US Federal Reserve now expects no rate hikes in 2019

Published March 21, 2019, 12:00 AM

by manilabulletin_admin

WASHINGTON (AFP) – The Federal Reserve (Fed) sent a strong signal the US economy is slowing, indicating Wednesday it will not raise the benchmark lending rate again this year amid a drop in spending and broader global uncertainty.

Federal Reserve Chairman Jerome Powell during a press briefing following a Federal Open Market Committee meeting March 20, 2019 in Washington, DC. - Powell said Wednesday it could be "some time" before the US central bank will have to change the key lending rate. The Fed kept the benchmark borrowing rate unchanged and forecast no more increases this year.  (AFP)
Federal Reserve Chairman Jerome Powell during a press briefing following a Federal Open Market Committee meeting March 20, 2019 in Washington, DC. – Powell said Wednesday it could be “some time” before the US central bank will have to change the key lending rate.

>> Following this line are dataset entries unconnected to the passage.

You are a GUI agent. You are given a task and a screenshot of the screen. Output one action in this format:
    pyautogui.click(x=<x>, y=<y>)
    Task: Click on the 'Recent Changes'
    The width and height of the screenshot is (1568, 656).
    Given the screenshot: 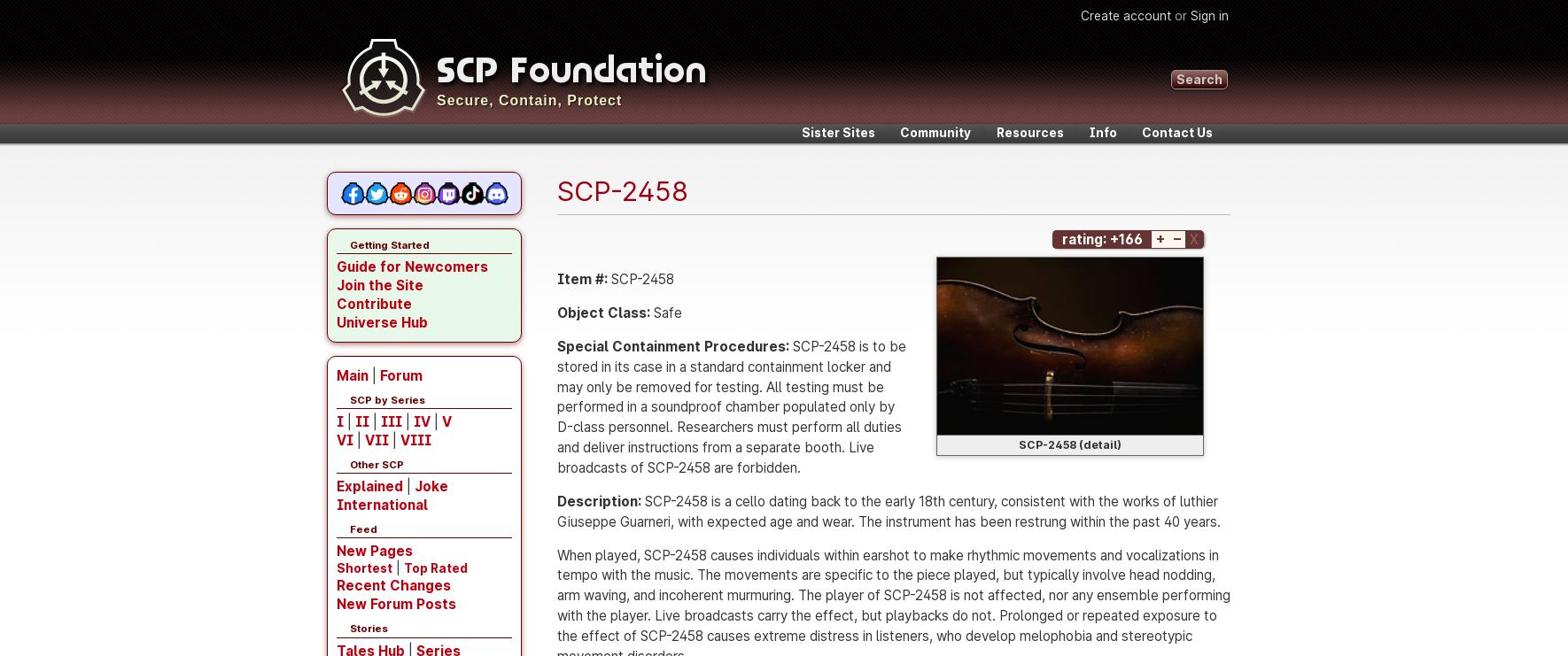 What is the action you would take?
    pyautogui.click(x=393, y=585)
    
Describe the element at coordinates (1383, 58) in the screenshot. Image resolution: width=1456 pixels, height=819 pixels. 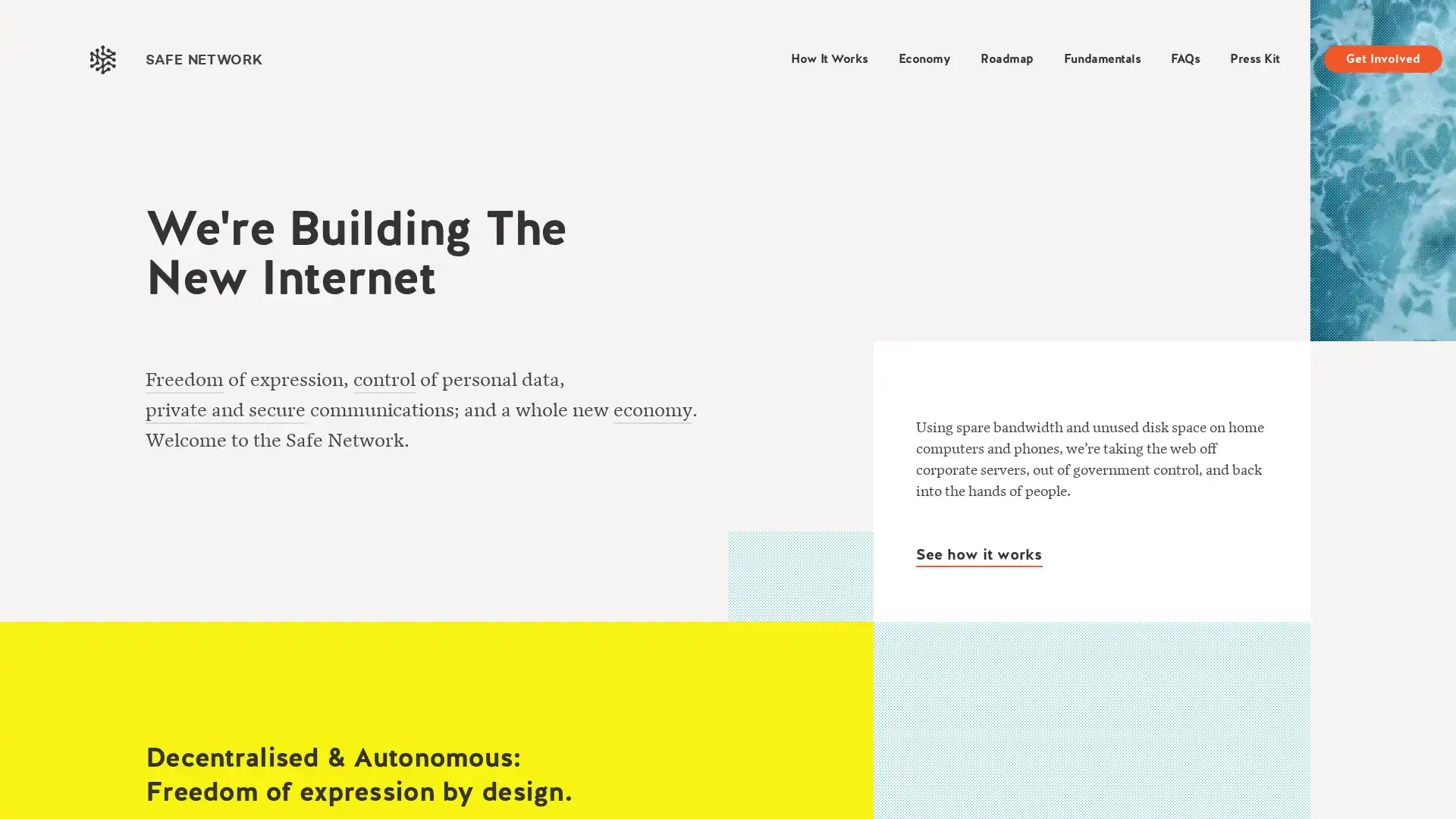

The Fed kept the benchmark borrowing rate unchanged and forecast no more increases this year. (AFP)

It was an aggressive downshift that came as a shock to many economists, since as recently as September the Fed expected to raise rates three times in 2019.
”It may be some time before the outlook for jobs and inflation calls clearly for a change in policy,” Federal Reserve Chairman Jerome Powell told reporters following the announcement.

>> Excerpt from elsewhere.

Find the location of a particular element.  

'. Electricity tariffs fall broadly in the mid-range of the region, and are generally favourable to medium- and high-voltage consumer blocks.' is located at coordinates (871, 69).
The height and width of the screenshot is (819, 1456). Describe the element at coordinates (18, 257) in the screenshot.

And he said global growth which had been a tailwind to the US economy, had begun to slow – notably in Europe and China where tariffs and Brexit are weighing.

The Fed’s surprising change of direction follows the four rate increases last year, frequently in the face of vociferous antagonism from President Donald Trump, who called the central bank ”crazy” for tightening monetary policy as the economy grew.

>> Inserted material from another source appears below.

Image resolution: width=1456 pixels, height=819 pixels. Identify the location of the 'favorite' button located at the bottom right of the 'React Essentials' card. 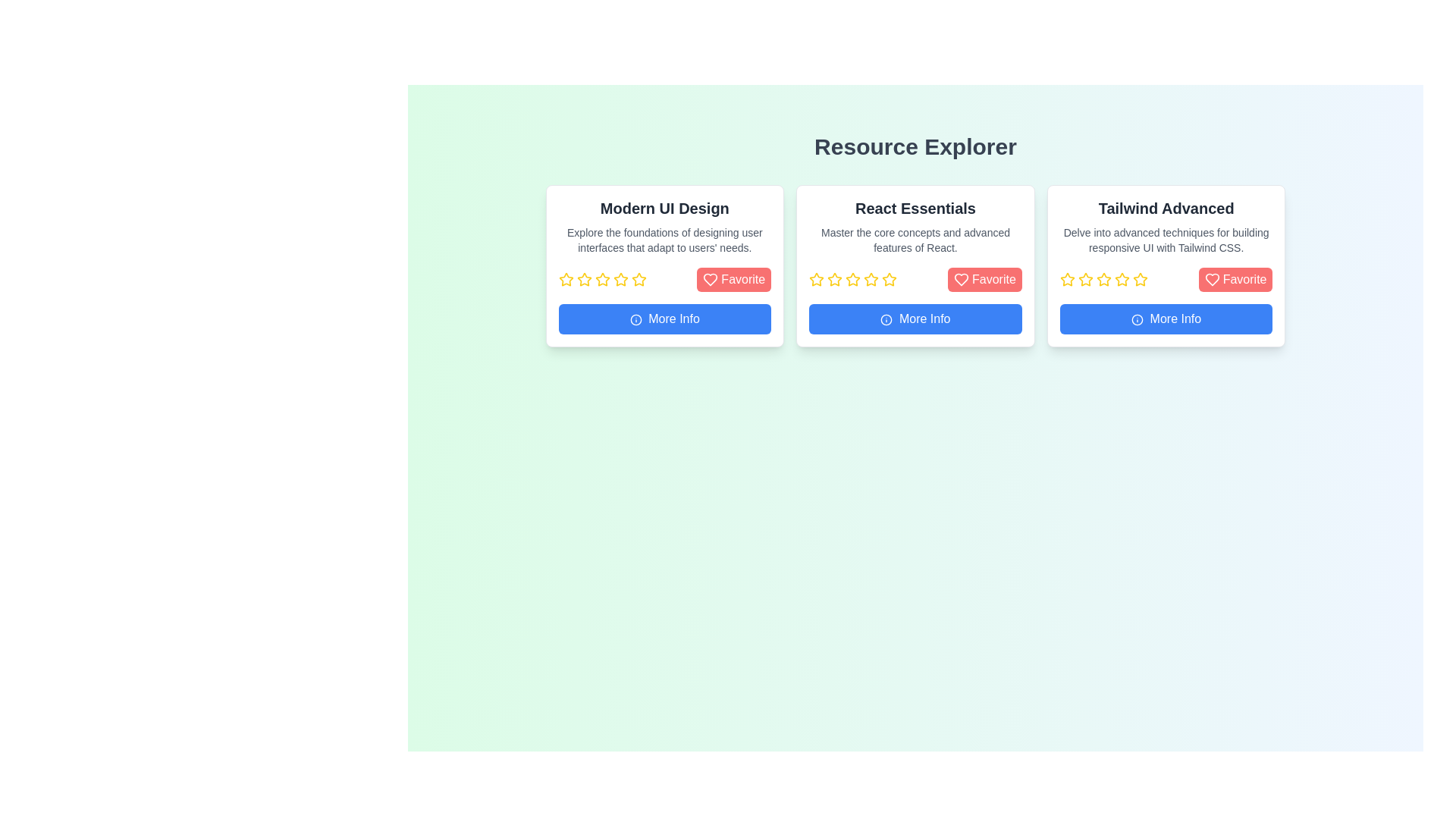
(984, 280).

The change could prompt speculation that the most recent hike in December, implemented despite a Wall Street sell-off and signs of weakening economic activity, was aimed at demonstrating the central bank’s independence from Trump.

The shift in the closely-watched forecast released meant nine of the 17 members of the policy-setting Federal Open Market Committee lowered their projection for this year.

But the forecast Wednesday also confirms the next move is still expected to be an increase in the key policy interest rate, though that is not now expected to come until sometime in 2020.

The explanation can be found in the stark change in language in the statement from FOMC, which voted unanimously to keep the key rate unchanged at 2.25 to 2.5 percent.

In its second meeting of the year, the committee said ”growth of economic activity has slowed from its solid rate in the fourth quarter,” as household and business spending is expected to drop off and annual inflation has declined.

In contrast, in January, the FOMC said economic activity was growing at a ”strong rate” and household spending continued to ”grow strongly.”